In 1993, she was re-elected as Prime Minister by the largest share in Pakistani history with 86 seats and formed a new Government. This time, she put hunger, housing and health care as her top priorities. She also built schools all over the country and brought electricity to the countryside.
However, again her own-nominated President, Farooq Ahmad Khan Leghari, dismissed her government in 1996 on corruption charges. She was forced to leave her homeland. Her family lived in exile in London for nine years. When she was able to come back to their native country, her motorcade was attacked by a suicide bomber. Although 100 bystanders died in the attack, she survived this first assassination attempt.
In 2008 with national elections scheduled, Bhutto was again attacked by a gunman who fired at her car before detonating a bomb. She was rushed to the hospital but died at Rawalpindi General Hospital during the long surgery.
By Yoon Joung Lee
Eleanor of Aquitaine, renowned for her outstanding beauty and wealth, was born on 1122 in Bordeaux in the region of Aquitaine; as the oldest of three children, to her father, William X, Duke of Aquitaine and her mother, Aenor de Chatellerault. Eleanor grew into a woman of great strength and intelligence.
When she was fifteen in 1137, she inherited her father’s land as her father died in that same year. Just a few months after her father’s death, she married Louis, heir to the throne of France. Her husband ruled as king when his father died less than a month later. Eleanor was anointed a Queen. They had two daughters, Marie and Alix. With her strength and courage, she accompanied her husband on the Second Crusade with thousands of knights and three hundred attendant ladies.

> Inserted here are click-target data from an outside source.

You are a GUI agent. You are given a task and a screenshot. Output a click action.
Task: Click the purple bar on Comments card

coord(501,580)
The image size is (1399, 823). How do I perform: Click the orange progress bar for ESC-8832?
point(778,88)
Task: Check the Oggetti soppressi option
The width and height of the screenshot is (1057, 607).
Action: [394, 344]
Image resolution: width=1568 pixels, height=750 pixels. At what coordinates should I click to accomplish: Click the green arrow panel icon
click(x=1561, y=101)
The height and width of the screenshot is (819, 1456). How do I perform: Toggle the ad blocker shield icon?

On the voyage to the Second Crusade, Louis and Eleanor decided to separate and publicly acknowledge their marriage had failed. Even the Pope intervened to heal their relationship, but it was not possible and the marriage was annulled. It’s still not clear but many people assume that the main cause of their separation is the fact that they had no son as their next heir.
In 1152, she married Henry FitzEmpress, Duke of Normandy and heir to the throne of England. It was one of the most powerful unions in European history. Two years later, Henry was anointed King Henry ll of England at Westminster Abbey. Aquitaine then became part of the Plantagenet Empire. Eleanor also got her second chance to be Queen.
Although Henry was eleven years younger than her, the age didn’t limit her love. With Henry, she was finally satisfied and began to be actively involved in creating the powerful dynasty. Henry and Eleanor had eight children, five sons and three daughters. Including her 2 children with Louis, Eleanor had a total of ten children. When she gave birth to her youngest son, John, she was forty five years old. Unfortunately Eleanor’s first two sons died in infancy and her 3rd son, Richard the Lionheart, became a troubadour, courtier, famous crusader and eventually King of England and Duke of Aquitaine by his mother’s lead.
Her husband Henry spent most of his time away to defend his territories and Eleanor spent much of her time with her beloved children and grandchildren, arranging them marriages. With her efforts, she made Aquitaine English crown lands until The Hundred Years War (1337), when French nobility battled for control over the region and won.
In 1189, her son Richard became the King as Henry died. But Richard the Lionheart only sat at the King’s position for the next ten years and died by a stray arrow wound in 1199. He was buried next to his father. His brother John took over Richard’s place. The heartbroken mother lived only five more years and died at her age of eighty-two in 1204. Eleanor of Aquitaine was, without doubt, one of the most colorful and powerful Queens in history.